January marks Alzheimer Awareness Month, but of course building awareness and reaching out to help those affected is a year-long goal of the Alzheimer Society of Canada.
“It’s all year long for sure, but in January we really try to shine a spotlight on dementia awareness,” said Michele Mulder, CEO of the Alzheimer Society of Alberta and the Northwest Territories.
Alzheimer’s disease is irreversible and destroys brain cells, causing thinking ability and memory to deteriorate, according to the Alzheimer Society of Canada.
Alzheimer’s disease is the most common form of dementia.
Other types include young onset dementia, vascular dementia, mixed dementia, frontotemporal dementia and Lewy body dementia.
“This is also the third year of what’s been a three-year campaign to reduce stigma and discrimination that surrounds Alzheimer disease and other forms of dementia,” added Mulder. “Our campaign is all about educating the public and actually challenging people to learn more about what it’s like to live with dementia.
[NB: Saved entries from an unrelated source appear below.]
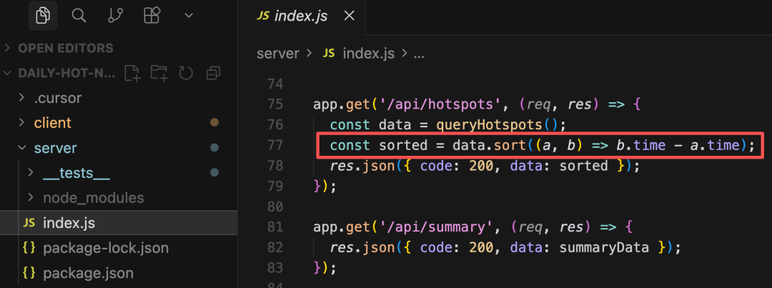Collapse the DAILY-HOT-N... project section

click(x=59, y=74)
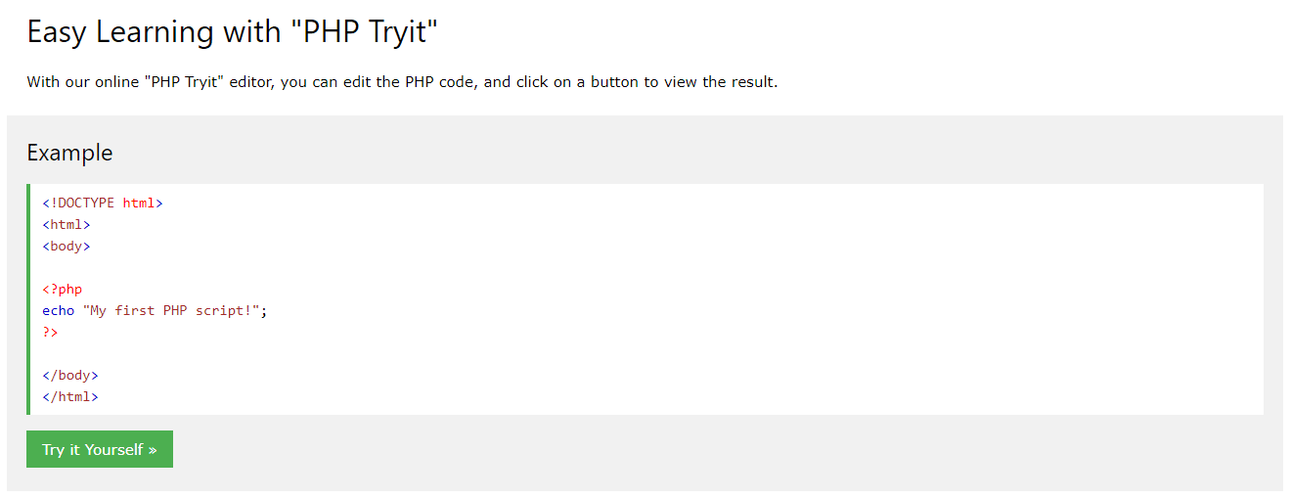Click the opening html tag line

click(x=66, y=225)
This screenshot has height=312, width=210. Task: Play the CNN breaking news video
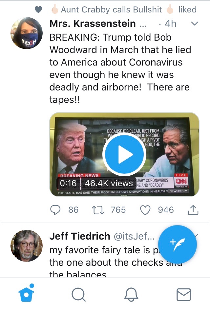click(x=124, y=155)
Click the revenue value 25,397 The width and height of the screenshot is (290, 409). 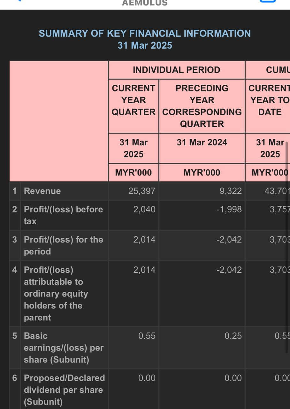click(142, 191)
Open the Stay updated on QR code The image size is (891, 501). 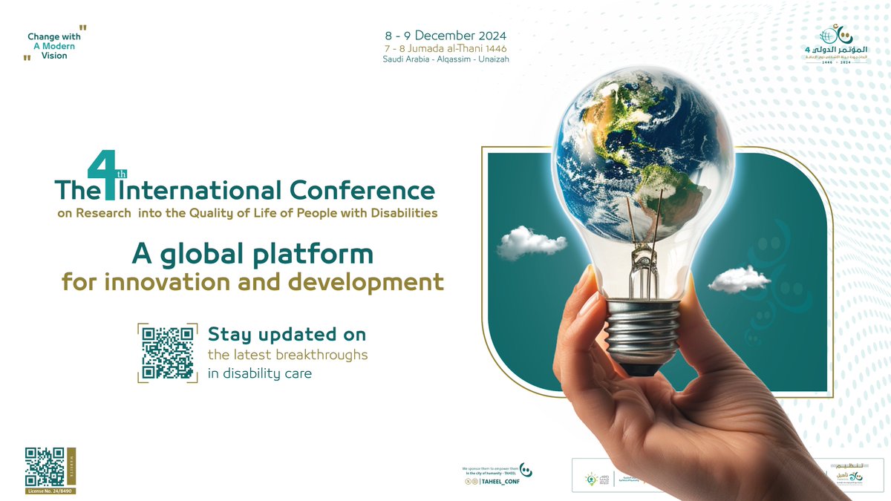(x=169, y=354)
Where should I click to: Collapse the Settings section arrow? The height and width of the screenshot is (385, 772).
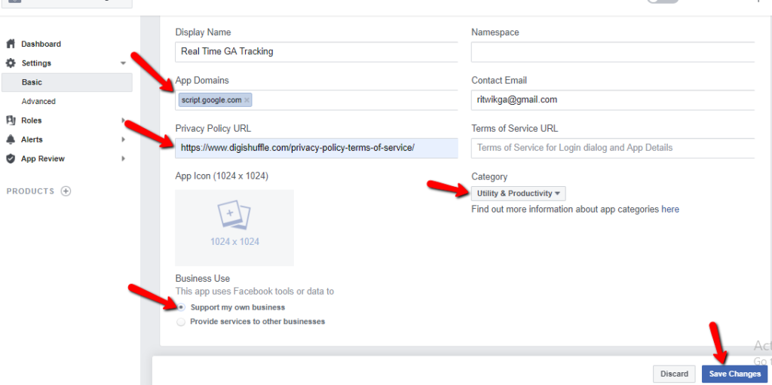click(123, 63)
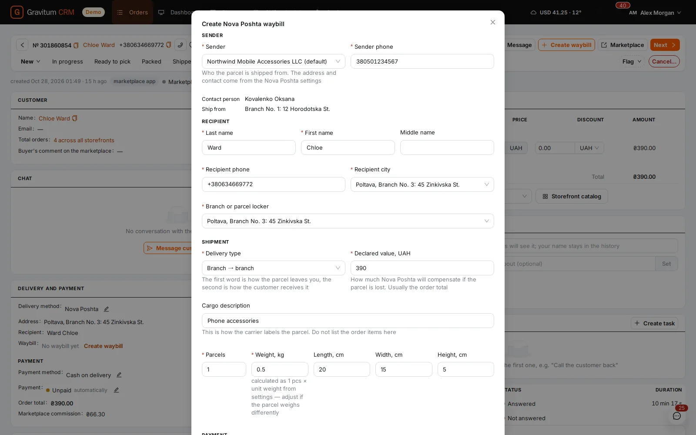Open Branch or parcel locker dropdown
The height and width of the screenshot is (435, 696).
(348, 221)
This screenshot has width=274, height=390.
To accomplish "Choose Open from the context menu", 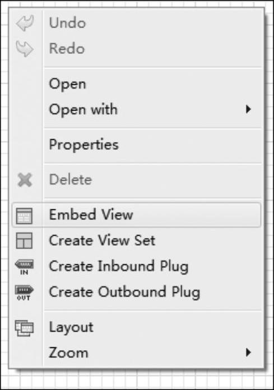I will tap(68, 84).
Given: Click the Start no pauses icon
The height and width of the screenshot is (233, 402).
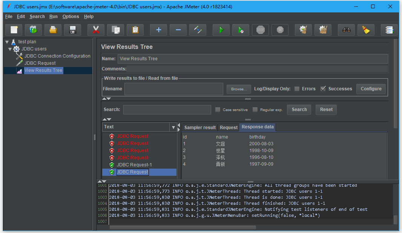Looking at the screenshot, I should click(x=241, y=30).
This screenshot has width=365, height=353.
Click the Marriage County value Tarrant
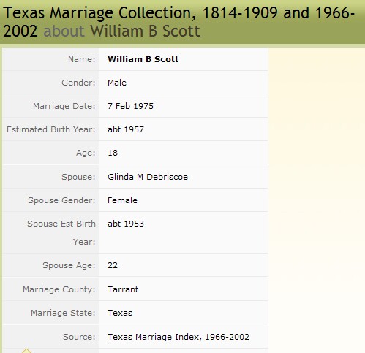pos(123,289)
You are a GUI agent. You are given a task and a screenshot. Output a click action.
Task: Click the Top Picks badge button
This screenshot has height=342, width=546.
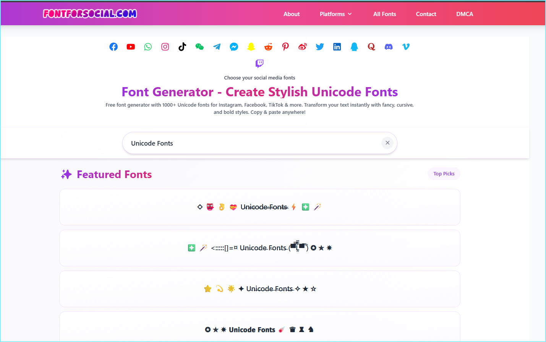point(444,173)
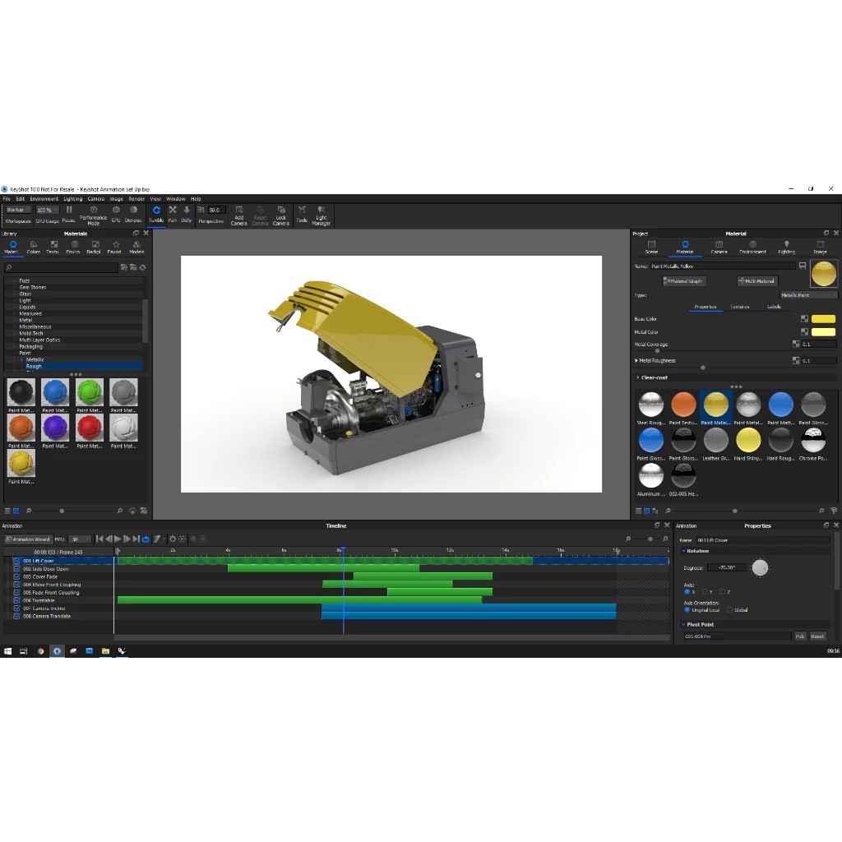This screenshot has height=842, width=842.
Task: Click the Denoise toolbar icon
Action: click(133, 214)
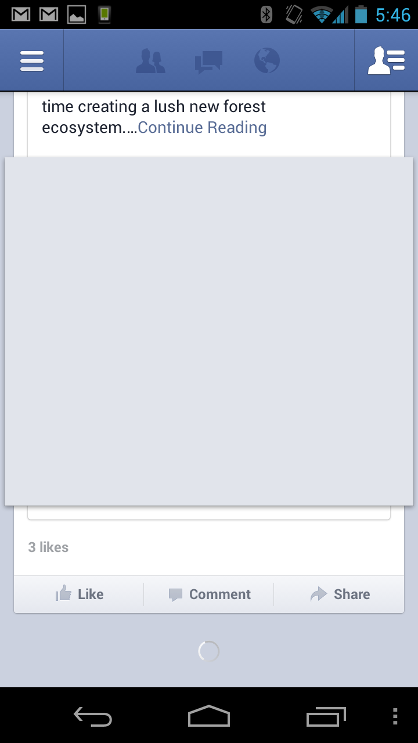The height and width of the screenshot is (743, 418).
Task: Tap the battery status icon
Action: tap(361, 15)
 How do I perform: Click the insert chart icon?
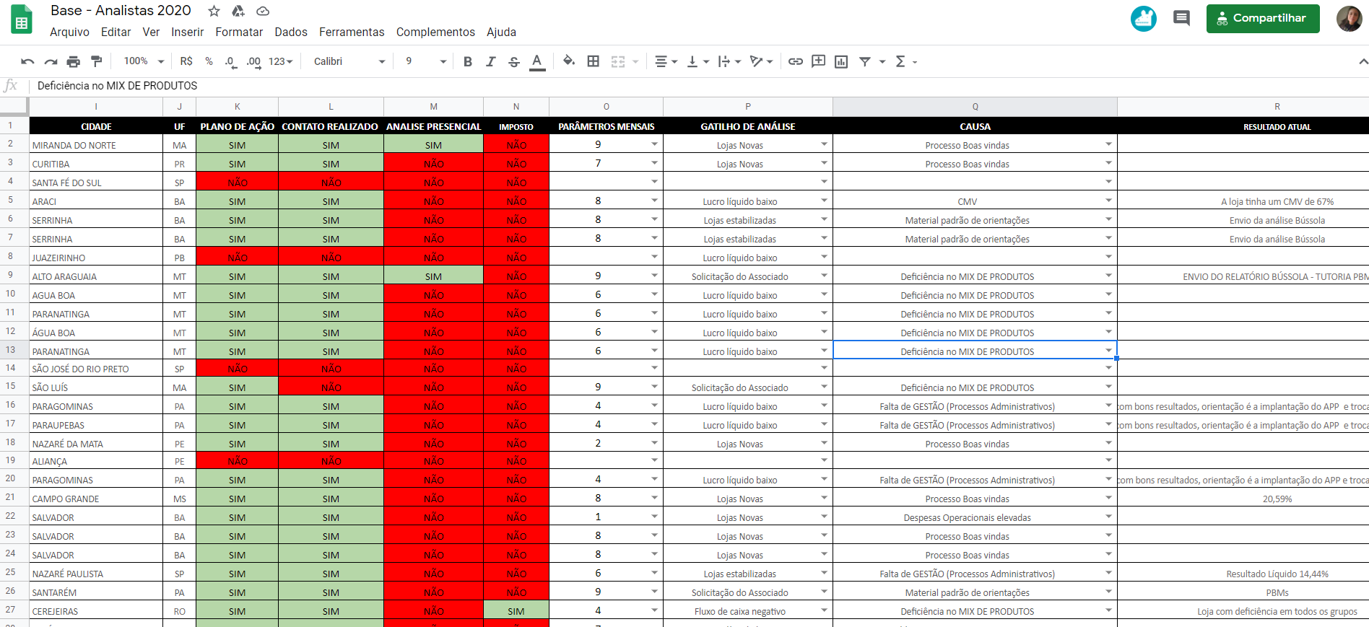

There is still an awful lot of stigma and discrimination that surrounds the condition and the diagnosis.”
Mulder said there are many stories of folks who say after they were diagnosed and told their others about the condition, some friends chose sadly to distance themselves.
“At the beginning of our campaign, there was also a cross-Canada survey done, and it told us what we pretty much already knew – that some people feel ashamed or embarrassed with a dementia diagnosis. They wouldn’t share it; they would hide it,” she explained.
Some surveyed admitted they have even made jokes about the condition.
“Armed with that knowledge, we embarked on this campaign and when it winds up we are going to do another poll. We hope to have the evidence that we have both raised awareness and that we have started to change people’s attitudes. Right now, my gut is telling me that we have moved the needle.”
Mulder said there is much to check out on the web site ilivewithdementia.ca. “We just keep saying, read these people’s stories, and you will understand a little bit more what it’s like to live with this – either from a care perspective or from being the person with the diagnosis,” she explained.
It is also, as pointed out, not a normal part of aging.
As Mulder pointed out, that’s one of the misconceptions about it.
“In fact, there is a growing number of people who are being diagnosed earlier and earlier,” she said. “It’s not an ‘old persons’ disease and it’s not a natural part of aging at all.
“Another misconception is that once you have a diagnosis of dementia, you have nothing left to offer. But we have all kinds of examples of people living with dementia who have so much to offer,” she said.
“They talk about their coping mechanisms, they encourage others to embrace life, they go travelling – it’s such a huge misconception that once the doctor says, ‘I’m sorry, you have Alzheimer’s disease’ that it’s over. You can ‘live well’ for years with it. But it is a terminal illness.”
But as one of the campaign ambassadors has pointed out, aren’t we all going to be terminal at some point? she added.
Mulder also encourages people to perhaps challenge others when they hear a joke about dementia being told.
“Would you make a joke about someone with ALS? Would you make fun of someone with a cancer diagnosis? No.
“What we also say to people when we are out doing presentations is with learning and understanding comes empathy and compassion. Everyone wants to be treated with dignity and respect at any stage.
“Unfortunately, many people who hear a diagnosis of dementia and who don’t have any experience with it – they go right to the ‘end of life’, picturing someone in a care facility who is unable to make decisions or to care for themselves. But it’s not like that.
“There can be lots of living to do. Also, people without dementia can learn from people with dementia. It’s incredible.”